Tanto Lenù, como Lila crescem, neste volume do livro. Com ele, assiste-se não só à descoberta do corpo e do sexo, do desejo também, mas igualmente à diferença social entre as várias personagens. A luta de classes do pós-guerra não é aqui esquecida, antes pelo contrário, todas as contradições são expostas claramente pela autora, entre a democracia cristã ganhadora e o forte partido comunista italiano, dividido em facções estalinistas, social-democratizantes ou trotsquistas. 

Pouca mobilidade social existe aqui. O seu elevador funciona mal. A existir ou é pelo casamento (Lila) que se transforma numa cilada cruel, com espancamentos logo no seu dia inaugural, ou pela universidade (Lenù) e mesmo aqui, depara-se com um nepotismo e uma campânula social que bloqueia uma ascensão merecida. Mesmo quando inicia a publicação de um romance por uma conceituada editora milanesa é por interposta influência de uma professora universitária, mãe do seu namorado que também ele rapidamente sobe na carreira universitária como assistente, tal como a sua irmã e pai catedrático todos da Universidade de Pisa. Elena Ferrante, lembra-nos sempre que Lenù é oriunda de um bairro pobre de Nápoles, que esconde a sua origem no incómodo que sente quando a mãe a vai visitar à universidade onde se encontra doente ou quando esconde o seu dialecto napolitano. Essa contradição é vivida intensamente quando se aproxima das suas origens através de uma Lila caída em desgraça e tornada operária por sobrevivência.

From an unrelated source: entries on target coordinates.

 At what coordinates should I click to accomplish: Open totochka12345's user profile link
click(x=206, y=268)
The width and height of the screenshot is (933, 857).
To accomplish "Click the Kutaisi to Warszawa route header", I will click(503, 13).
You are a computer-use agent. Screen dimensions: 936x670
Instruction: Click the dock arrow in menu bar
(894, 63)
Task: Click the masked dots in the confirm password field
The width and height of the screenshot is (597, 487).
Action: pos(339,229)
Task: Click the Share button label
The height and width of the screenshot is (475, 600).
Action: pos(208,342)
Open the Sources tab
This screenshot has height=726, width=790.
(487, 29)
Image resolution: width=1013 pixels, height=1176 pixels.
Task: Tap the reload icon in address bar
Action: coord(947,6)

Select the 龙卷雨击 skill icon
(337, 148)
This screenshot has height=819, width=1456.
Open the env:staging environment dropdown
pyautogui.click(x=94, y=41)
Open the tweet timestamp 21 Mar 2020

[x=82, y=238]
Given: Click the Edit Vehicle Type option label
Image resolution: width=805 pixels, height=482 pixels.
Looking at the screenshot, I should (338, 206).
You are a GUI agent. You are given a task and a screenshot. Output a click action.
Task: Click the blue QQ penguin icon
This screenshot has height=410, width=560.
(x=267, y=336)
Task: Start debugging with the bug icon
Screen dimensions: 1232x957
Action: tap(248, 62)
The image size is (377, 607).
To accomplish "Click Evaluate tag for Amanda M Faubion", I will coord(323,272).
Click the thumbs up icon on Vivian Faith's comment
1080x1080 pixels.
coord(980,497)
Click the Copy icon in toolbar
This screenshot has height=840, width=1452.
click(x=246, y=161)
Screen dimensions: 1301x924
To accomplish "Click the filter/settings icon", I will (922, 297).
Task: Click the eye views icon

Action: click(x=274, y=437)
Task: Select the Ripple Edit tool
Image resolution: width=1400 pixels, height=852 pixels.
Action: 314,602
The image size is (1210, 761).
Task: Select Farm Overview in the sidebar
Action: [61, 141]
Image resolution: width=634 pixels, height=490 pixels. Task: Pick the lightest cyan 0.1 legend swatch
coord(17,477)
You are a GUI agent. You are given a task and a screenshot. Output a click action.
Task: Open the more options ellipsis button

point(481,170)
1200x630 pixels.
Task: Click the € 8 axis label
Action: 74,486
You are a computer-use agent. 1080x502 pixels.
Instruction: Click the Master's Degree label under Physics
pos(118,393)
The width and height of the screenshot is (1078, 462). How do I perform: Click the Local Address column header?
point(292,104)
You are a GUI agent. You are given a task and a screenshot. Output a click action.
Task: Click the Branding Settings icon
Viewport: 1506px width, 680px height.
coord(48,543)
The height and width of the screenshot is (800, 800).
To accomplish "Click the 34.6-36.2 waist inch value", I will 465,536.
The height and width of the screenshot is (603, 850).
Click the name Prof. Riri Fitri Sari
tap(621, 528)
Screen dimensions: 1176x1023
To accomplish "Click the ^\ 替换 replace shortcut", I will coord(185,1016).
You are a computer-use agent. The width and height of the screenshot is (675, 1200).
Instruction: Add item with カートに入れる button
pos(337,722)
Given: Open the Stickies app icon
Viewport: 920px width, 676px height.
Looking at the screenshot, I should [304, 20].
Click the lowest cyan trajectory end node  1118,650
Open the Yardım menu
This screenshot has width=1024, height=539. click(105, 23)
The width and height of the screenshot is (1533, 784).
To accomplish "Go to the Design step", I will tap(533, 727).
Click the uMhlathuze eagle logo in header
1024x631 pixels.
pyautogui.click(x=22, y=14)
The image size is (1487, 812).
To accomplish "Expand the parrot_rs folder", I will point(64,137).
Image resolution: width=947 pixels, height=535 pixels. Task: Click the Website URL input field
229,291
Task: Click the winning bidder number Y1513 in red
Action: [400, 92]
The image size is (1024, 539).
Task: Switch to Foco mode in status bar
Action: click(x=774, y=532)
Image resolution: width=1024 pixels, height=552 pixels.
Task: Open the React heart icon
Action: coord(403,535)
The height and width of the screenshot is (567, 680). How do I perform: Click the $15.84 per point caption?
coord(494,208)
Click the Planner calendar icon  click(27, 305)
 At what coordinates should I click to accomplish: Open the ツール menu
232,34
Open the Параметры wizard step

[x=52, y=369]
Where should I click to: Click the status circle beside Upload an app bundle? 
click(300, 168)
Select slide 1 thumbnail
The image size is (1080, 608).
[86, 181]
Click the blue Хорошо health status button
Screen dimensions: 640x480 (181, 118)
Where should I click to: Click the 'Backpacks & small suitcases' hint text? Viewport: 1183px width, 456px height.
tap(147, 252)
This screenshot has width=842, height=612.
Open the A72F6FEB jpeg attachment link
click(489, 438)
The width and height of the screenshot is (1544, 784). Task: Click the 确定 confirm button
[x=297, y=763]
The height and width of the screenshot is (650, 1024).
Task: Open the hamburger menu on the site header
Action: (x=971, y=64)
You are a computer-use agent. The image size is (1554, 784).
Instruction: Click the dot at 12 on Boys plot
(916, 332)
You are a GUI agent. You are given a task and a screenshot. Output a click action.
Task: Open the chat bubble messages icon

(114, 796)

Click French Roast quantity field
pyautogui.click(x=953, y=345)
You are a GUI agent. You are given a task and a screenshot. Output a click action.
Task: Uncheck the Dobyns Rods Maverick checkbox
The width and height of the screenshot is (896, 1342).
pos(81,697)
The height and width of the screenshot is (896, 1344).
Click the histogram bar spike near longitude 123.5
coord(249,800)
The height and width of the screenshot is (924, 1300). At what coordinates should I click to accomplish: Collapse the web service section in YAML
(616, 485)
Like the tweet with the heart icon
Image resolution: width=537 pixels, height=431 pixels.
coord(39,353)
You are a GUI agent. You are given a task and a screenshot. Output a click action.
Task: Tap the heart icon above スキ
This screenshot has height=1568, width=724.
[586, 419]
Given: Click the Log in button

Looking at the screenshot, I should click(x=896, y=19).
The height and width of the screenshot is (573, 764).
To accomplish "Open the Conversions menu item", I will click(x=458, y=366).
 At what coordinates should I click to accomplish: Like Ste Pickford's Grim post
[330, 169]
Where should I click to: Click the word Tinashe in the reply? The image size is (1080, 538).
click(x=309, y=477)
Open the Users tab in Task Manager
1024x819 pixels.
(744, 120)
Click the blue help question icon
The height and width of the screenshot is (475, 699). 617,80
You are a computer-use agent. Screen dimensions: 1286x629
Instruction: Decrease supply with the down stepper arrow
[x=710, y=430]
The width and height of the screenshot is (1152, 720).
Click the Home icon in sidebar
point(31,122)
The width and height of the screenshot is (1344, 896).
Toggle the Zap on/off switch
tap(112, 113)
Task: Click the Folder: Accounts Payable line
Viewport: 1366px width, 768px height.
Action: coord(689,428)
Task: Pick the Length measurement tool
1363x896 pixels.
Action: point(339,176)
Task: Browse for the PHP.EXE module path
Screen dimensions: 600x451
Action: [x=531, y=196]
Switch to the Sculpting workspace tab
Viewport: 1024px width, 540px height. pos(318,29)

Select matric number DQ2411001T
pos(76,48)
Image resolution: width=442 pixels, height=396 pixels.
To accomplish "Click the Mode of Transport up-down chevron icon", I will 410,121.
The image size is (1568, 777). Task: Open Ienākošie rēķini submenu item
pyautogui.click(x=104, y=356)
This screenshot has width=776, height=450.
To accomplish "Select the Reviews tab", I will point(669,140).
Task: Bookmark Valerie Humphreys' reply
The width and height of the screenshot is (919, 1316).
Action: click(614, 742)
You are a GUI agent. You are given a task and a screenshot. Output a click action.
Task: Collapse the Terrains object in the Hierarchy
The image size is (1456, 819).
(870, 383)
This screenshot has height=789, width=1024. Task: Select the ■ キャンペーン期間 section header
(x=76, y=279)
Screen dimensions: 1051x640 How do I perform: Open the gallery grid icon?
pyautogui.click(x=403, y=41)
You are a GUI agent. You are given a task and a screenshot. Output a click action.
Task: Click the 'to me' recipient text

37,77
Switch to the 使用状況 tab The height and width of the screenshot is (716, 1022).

Há, contudo, nos dois volumes que li até agora, uma questão incontornável e por vezes inquietante: a do comportamento da mulher. Elena Ferrante consegue entrar no âmago da psicologia feminina como eu não consegui ver até hoje em literatura contemporânea e muito menos quando são homens a tentar decifrá-la e escrevê-la. Lembro-me de algumas passagens de livros que agora me dão vontade de sorrir e pensar quão longe, alguns homens, estão de compreender atitudes de mulheres adolescentes ou mais maduras. Aviso-vos amigos: nem sempre o que parece é e o que se descreve, de um modo magistral, em simples encontros entre sexos já foi passado, vivido por nós todos. E dá-me ideia que pensámos tudo ao contrário... é esta a importância de Ferrante, uma observadora implacável de todo o comportamento humano em que nos vemos e revemos. É isto que faz a boa literatura.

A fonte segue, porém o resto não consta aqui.